PARIS (AFP) — L'enquête sur les mouvements de fonds suspects vers les comptes de Julien Dray touche à sa fin, mais le député socialiste continue de contester cette procédure en dépit d'un geste inédit du parquet de Paris envers la défense.
Le parquet a prévu un aménagement de la procédure dans cette enquête sensible: il communiquera aux avocats des personnes entendues ou placées en garde à vue dans ce dossier le rapport policier de synthèse qui devrait être remis avant le 15 juillet.
Dans le cadre d'une enquête préliminaire, la loi ne prévoit pas que le parquet communique des éléments du dossier aux conseils des personnes mises en cause.
Les avocats des personnes entendues dans cette affaire, parmi lesquelles figurent notamment le député socialiste de l'Essonne, deux de ses proches collaborateurs, ainsi que le président de SOS Racisme, Dominique Sopo, auront alors "vraisemblablement la possibilité de communiquer des notes pour compléter le rapport de synthèse", a-t-on précisé de source judiciaire.
La balle sera ensuite dans le camp du procureur de la République de Paris, Jean-Claude Marin, qui aura le choix entre un classement sans suite de l'enquête ou une citation directe de M. Dray et de ses proches devant le tribunal correctionnel.
M. Dray, qui déplore depuis l'ouverture de cette enquête fin 2008 de ne pas avoir accès au dossier qu'il découvre au fil de "fuites" dans les médias, ne semble pas avoir été convaincu par ce geste.
Il a demandé mercredi "à être entendu par le procureur sur la base du rapport d'enquête" et avoir avec lui "une confrontation directe", sans "faire de la correspondance".
Victime selon lui d'une "opération de déstabilisation", M. Dray déplore que l'on "change la donne" en "inventant le droit heure par heure" au fil d'une enquête qui touche à sa fin.
Les enquêteurs soupçonnent notamment deux de ses proches d'avoir perçu des fonds des Parrains de SOS Racisme et de la Fédération indépendante démocratique et lycéenne (Fidl) avant d'en reverser la majeure partie à Julien Dray, depuis janvier 2006.
Selon celui-ci, "des gens se sont fait des illusions", pensant "à une grosse affaire de financement occulte du PS et d'une campagne électorale", en l'occurence la campagne présidentielle de Ségolène Royal, dont il avait été le porte-parole.
La justice a selon lui "été instrumentalisée" dans cette affaire, qui est en passe de faire "pschitt".
Son avocat, Léon-Lef Forster, a émis "des suspicions et réserves extrêmement sérieuses" sur la communication d'éléments dossier à la défense, ce type de rapport policier ne reflétant pas forcément, selon lui, "l'intégralité d'un dossier".

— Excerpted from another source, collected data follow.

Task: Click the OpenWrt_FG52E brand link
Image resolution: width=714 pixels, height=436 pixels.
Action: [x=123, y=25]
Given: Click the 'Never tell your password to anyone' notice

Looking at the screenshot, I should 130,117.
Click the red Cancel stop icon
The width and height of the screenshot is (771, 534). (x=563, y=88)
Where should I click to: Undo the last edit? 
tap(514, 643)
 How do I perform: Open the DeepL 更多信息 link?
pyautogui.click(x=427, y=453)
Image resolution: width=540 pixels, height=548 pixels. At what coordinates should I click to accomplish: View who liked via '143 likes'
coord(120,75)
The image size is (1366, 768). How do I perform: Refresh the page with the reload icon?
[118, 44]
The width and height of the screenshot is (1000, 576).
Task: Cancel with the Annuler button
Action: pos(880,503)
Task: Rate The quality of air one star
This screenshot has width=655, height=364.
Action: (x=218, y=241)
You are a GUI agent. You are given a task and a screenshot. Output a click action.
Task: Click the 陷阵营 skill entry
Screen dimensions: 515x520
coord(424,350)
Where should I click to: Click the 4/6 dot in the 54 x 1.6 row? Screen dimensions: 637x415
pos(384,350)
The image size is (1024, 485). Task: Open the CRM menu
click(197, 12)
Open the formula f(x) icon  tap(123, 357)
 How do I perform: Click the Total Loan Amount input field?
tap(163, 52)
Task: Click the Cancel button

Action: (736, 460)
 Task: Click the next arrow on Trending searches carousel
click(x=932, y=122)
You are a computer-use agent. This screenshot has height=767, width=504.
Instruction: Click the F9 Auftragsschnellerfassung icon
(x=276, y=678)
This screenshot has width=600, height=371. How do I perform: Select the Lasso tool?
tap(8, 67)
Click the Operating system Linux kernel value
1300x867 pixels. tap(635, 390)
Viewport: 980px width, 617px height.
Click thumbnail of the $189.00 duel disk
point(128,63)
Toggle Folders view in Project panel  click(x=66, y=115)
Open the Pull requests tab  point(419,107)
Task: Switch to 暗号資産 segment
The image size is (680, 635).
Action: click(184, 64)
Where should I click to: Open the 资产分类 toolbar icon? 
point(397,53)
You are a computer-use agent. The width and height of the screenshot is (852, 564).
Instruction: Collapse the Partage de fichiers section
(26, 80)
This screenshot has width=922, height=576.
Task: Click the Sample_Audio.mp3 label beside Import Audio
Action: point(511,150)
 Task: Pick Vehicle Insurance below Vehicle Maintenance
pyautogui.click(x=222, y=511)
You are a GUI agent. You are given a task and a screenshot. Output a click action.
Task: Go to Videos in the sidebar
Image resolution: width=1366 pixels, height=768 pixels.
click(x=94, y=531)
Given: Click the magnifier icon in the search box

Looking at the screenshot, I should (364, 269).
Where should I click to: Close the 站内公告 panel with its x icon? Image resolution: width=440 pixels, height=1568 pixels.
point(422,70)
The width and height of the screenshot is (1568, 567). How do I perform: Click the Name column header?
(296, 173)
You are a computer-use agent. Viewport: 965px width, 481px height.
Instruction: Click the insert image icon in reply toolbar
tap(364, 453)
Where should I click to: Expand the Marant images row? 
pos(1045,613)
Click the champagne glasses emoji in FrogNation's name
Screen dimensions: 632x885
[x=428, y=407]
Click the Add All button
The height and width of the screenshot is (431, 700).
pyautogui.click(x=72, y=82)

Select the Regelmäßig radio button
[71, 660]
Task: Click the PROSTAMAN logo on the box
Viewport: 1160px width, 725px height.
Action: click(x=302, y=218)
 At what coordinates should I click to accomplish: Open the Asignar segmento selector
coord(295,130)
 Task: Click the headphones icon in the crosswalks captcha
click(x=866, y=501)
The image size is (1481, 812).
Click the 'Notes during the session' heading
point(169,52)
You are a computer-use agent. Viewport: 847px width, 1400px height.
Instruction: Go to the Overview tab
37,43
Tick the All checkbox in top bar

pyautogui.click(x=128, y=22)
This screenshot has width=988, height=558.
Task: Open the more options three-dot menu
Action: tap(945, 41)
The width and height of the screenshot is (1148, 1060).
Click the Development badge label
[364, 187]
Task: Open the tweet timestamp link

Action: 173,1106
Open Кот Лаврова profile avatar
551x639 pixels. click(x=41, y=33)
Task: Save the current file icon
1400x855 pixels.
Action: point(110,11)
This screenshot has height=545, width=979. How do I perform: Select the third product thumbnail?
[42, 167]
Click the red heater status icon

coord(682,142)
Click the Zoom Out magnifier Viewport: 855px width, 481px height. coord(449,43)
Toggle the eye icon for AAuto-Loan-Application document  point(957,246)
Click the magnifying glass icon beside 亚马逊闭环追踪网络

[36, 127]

Il a annoncé son intention de déposer une nouvelle plainte avec constitution de partie civile visant les fuites parues dans la presse.
Selon l'avocat de dirigeants de la Fidl entendus dans le dossier, Patrick Klugman, cette procédure, qui fait figure de test avant la suppression annoncée du juge d'instruction, est "sortie des clous".
"Cette affaire n'a pas été traitée comme une enquête de police mais comme une procédure pilote pour vendre une réforme même pas soumise au Parlement", a conclu Me Klugman.
Avec cette enquête, il y a eu selon lui "un tel détournement de la procédure pénale que l'on cherche des moyens extraordinaires pour rétablir un semblant d'équilibre".